Hello, my name is Stephany, and I’m a yo-yo dieter.
|Oh, those shoulders!|
I would say I was at my “healthiest” (using that term loosely) in the Spring-Summer of 2007. I was living on my own at college, going to the gym most mornings, and using Sparkpeople to plug in my calories. My college had a Subway on campus and I would usually head on over there after spending a morning working out at the gym. By the time May rolled around, I was down 10 pounds. And by August, I was a svelte 125 pounds. I still felt like I had about ten more pounds to lose but then Fall came. It was my first time working while having a full load of classes. I also had my first teaching experience, working one day a week in a first-grade classroom. Needless to say, healthy living took a back burner to life. I didn’t gain a lot, but also didn’t lose anything.
2008 was the year it all fell apart. I started another teaching experience (twice a week in a fourth-grade class) that was hell, ended up quitting my job in March, and gained almost all my weight back. It was a rough year for me, especially since I was realizing I was pretty awful at this teaching thing. It wasn’t a great year for me and I think gaining my weight back (and slipping back into old patterns) was just the icing on the cake.
2009 was a year of new beginnings for me: new job, new major, and a new way of living. Yet the weight stayed on. Every once in a while, I’d rejoin Weight Watchers and lose some weight, but fall back to old habits and gain it all back. It’s been a constant cycle for the past two years.
Sometimes, I think to myself, “Maybe I’m just not ready. I haven’t hit rock bottom yet.” My mom? She was ready. She had a medical scare and realized she needed to do something quick before she was put on medication because of her weight. So she did. She lost 80 pounds and has kept it off for over two years. While I don’t feel like I have hit rock bottom yet or gotten a health scare that snaps my butt into gear, that is such a scary statement to make. What do I mean “I’m not ready”? When will I be ready? When I have a heart attack? When I can only fit into plus-sized clothing? When I get put on diabetes medication?
If I start now, I only have 35 pounds to lose. I can turn my life around when I’m young and not wind up 200+ pounds at age 25. (And for someone who’s five-foot-two, that’s a lot of weight to lug around.) It doesn’t matter whether or not I’m “ready”, it matters that I start fighting for my health now.
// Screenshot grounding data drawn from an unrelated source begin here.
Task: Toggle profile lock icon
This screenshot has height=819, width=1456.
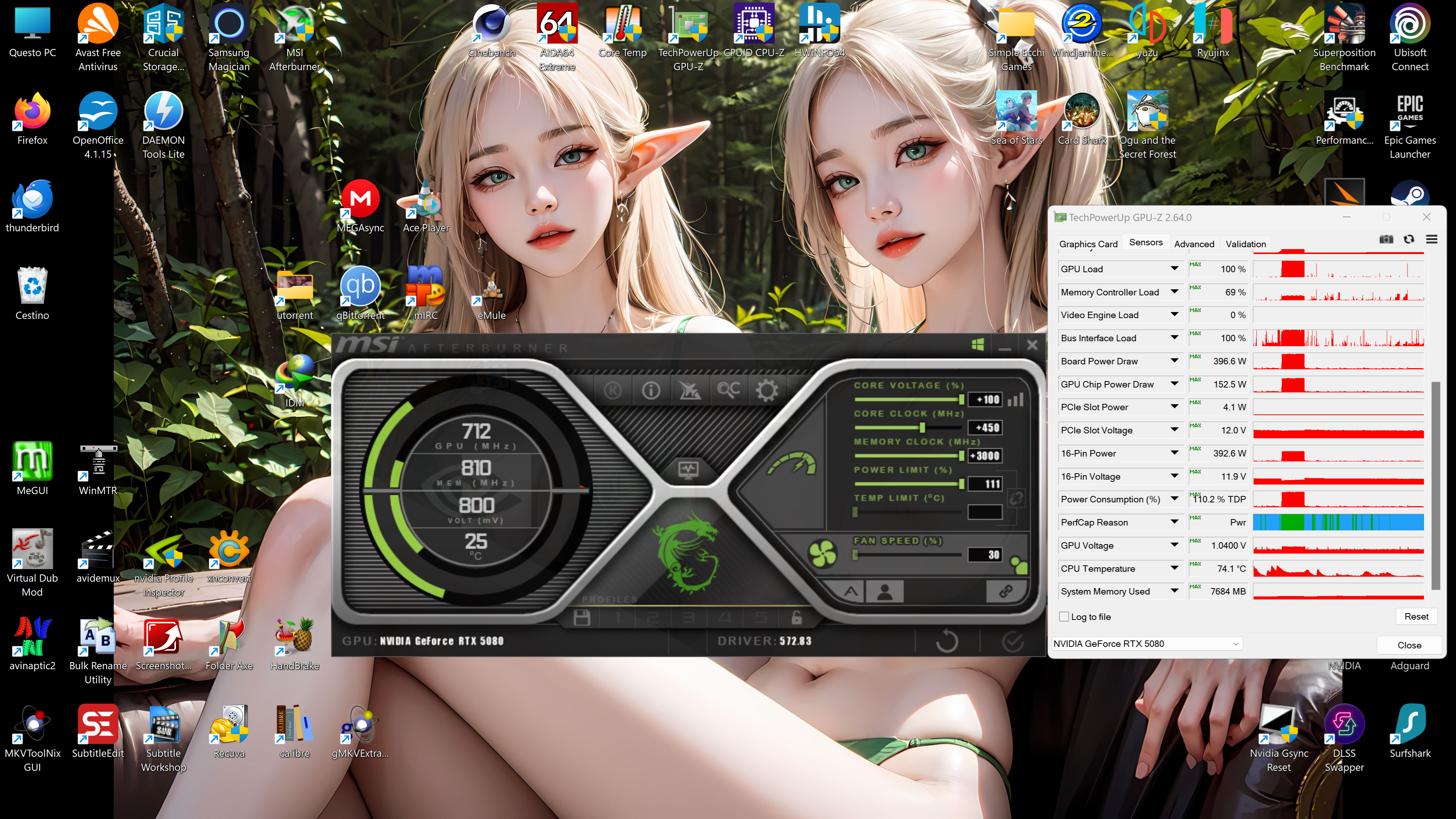Action: pyautogui.click(x=796, y=617)
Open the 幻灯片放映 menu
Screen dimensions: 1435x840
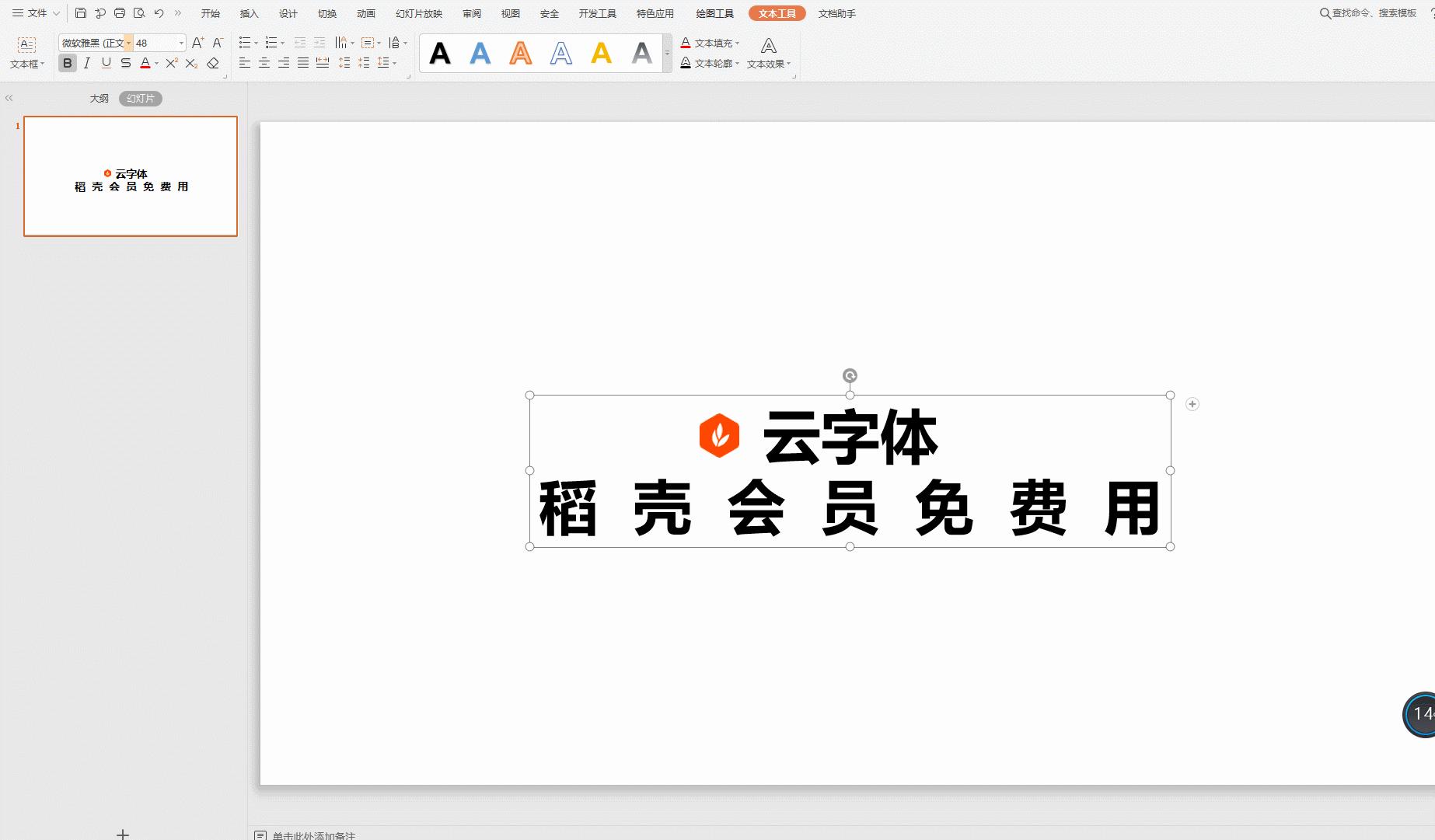pos(418,13)
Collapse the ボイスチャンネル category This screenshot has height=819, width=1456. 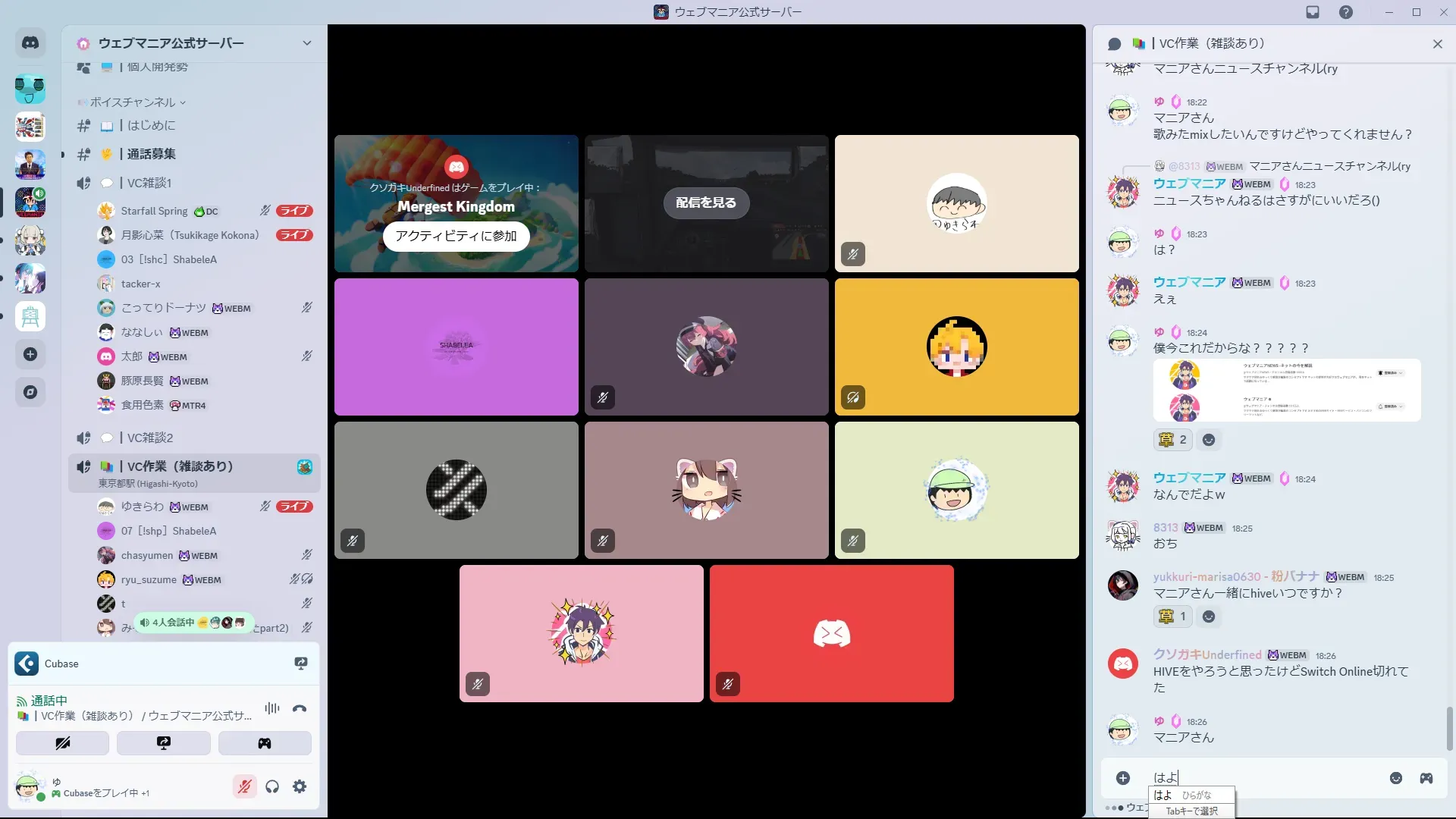coord(133,102)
Completely changing your life is not easy and for me, I’m holding onto my old life with tight fists. It’s a little terrifying to think of how much my life needs to change and there’s a big part of me that doesn’t think I can do it. And that’s the part that’s holding me back the most: that little voice inside my head, telling me I’ll always be fat. And while I’m trying to accept myself as I am (i.e., being skinny will not solve all of my problems), I know that finding my happy weight and living a healthy lifestyle will do wonders for my self-esteem, confidence, and overall outlook on life.